この駅には、俺たちが入れるような飲食店は、何にもなかった。駅前には、古い定食屋とコンビニ、あとは地元密着型スーパーとドラッグストアあるだけで、あとはなんにもない。

「お腹すいたあ」
子供みたいに騒いで定食屋に入ろうとするあかねをなんとか諭して、俺たちは学校のある駅に戻ることにした。

電車内は空いていて、俺たちの声は少し響く。あかねはしきりにしゃべりたそうだったけれど、明希が「後で」と冷たく一言言うと、あかねは不服そうにしながら、腕を組んだ。

行きと違い、景色にどんどん建物が増えていく。俺たちが住む関東の地方都市は、木々と建物が混じり合ってる。山間にポツポツとあった建物に、どんどん背の高い建物が増えていく。古めのアパートから、新しいマンションが増える頃に、俺たちは電車を降りた。

ほっとした。

毎朝学校に行く時は、かなり緊張して憂鬱なのに、学校に近いと思ったらほっとする。俺は自分で思っているよりも、適応力があるのかもしれない。

「一択」
あかねが意気揚々と、駅前唯一のファストフード店に向かう。よほどお腹が減ってるのか、めちゃくちゃ早足だ。

昨日と一緒の、窓から離れた一番奥の席に座る。

俺は正直、ファストフード店が嫌いだ。なんならハンバーガーも嫌いだ。店内はいつもやたらと楽しげな音楽で、油臭いし、ケチャップとマスタードって、なんか乱暴な味付けだよ。いや、これはちょっとした言い訳で、ケチャップが嫌いなんだ、単純に。

俺はLサイズのポテトとコーラを頼んで、一番早く席に座った。

「ちっちゃいと、小食なんだね」
あかねがまたもや無遠慮な言葉を投げかけてくる。背の高さと、カロリー摂取に関係はないだろうに。俺は返事をするのをやめた。

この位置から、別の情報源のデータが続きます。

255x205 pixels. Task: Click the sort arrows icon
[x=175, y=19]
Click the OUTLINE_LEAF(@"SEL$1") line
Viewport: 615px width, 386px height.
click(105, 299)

四人席に四人座ると、ぎっちぎちだ。俺の右側に迫る壁が妙に油っぽいのもの気になる。そう考えてると、隣に座る正樹が、もう一つ左手の机を引きずってくっつけた。

「あんがと」
「ん」
正樹は瞬間的に笑顔になり、すぐに元の真剣な表情に戻った。そう、正樹は『夏目恵』の家を出てから、ずっと考えこむような顔をしている。正樹から流れ出る感情は混ざり合ってて、一言では言い表せない。
怒り、悲しみ、悔しさ、同情、そして安堵。

まだまだたくさんあるように見える。それが水彩絵具の筆を洗うバケツの水のように、ゆらりと、でも時に渦を巻いて激しく、正樹を取り囲んでいた。

「なんもおこんなかった」
あかねが勢いよくいちごシェイクをストローで吸いながら言った。
「変な声とか、なんならお母さんの影とか、期待してたのに。やっぱ、昼だったから?」

「長妻は本当、デリカシーがない……」
正樹が深いため息をついた。

「何言ってんの? これはロマンでしょ?」
「人が死んでんだぜ? あそこで」
「だからさ、出るかなーって」

二人は絶対に通じあわない。変な話、圭人のことがなければ、学校内で絶対に友達にならない二人だろうな。

「立花は何を感じた?」
明希が聞いた。

「……なんも。全体的に暗かったから、見落としてることもあると思うけど、部室にあるような感情は、見られなかった。むしろ」
「むしろ?」
「空っぽだった」

俺がそう言うと、明希の表情が少し変わる。じわんと輪郭が滲むというか、揺れるというか。

「俺のと一緒?」
「そう、一緒」
「そっか、だろうな」

明希は言った。

「ね、どゆこと?」
あかねがポテトをもぐもぐしながら聞いてくる。何本もいっぺんに口に放り込んで、頬がぱんぱんなんだけれど、下品な感じはしないのはその顔面のせいか。

「じゃあ、あの不動産屋の照井は?」
明希があかねを無視して、聞いてくる。

不動産屋には、照井って名前がついてたんだ。明希はなんでもよく覚えてる。

「あの人、同級生だった。あまりにも偶然がすぎないか?」
正樹が真剣な面持ちで言う。

「それで?」
明希は正樹を促したようだが、正樹はぐっと言葉に詰まった。

「別に、なんか、なんとなく、繋がってるって思って」
「『なんとなく』では、あの不動産屋を犯人とは言えない」
「わかってる、けど」
正樹は俯いた。

「人間は最初に頭に浮かんだ考えに固執する傾向がある。だからこそ『証拠』が必要なんだと思う。今はその材料を集めている時だから、一足飛びに結論へ向かうのはやめて、一度保留にしておいたほうがいい」
明希は言った。

「で、照井からどんな感情が見えた?」
「嘘はついていなかったと思う。毎日疲れて、満たされてなくて、でも虚栄を張ってる感じ。ただ、見た目とは裏腹に、優しかった」

俺が言うと、あかねが「そうそう、あのおじさん、悪くないよ」と声を上げた。もうほとんど食べ終わって、口が寂しそうだ。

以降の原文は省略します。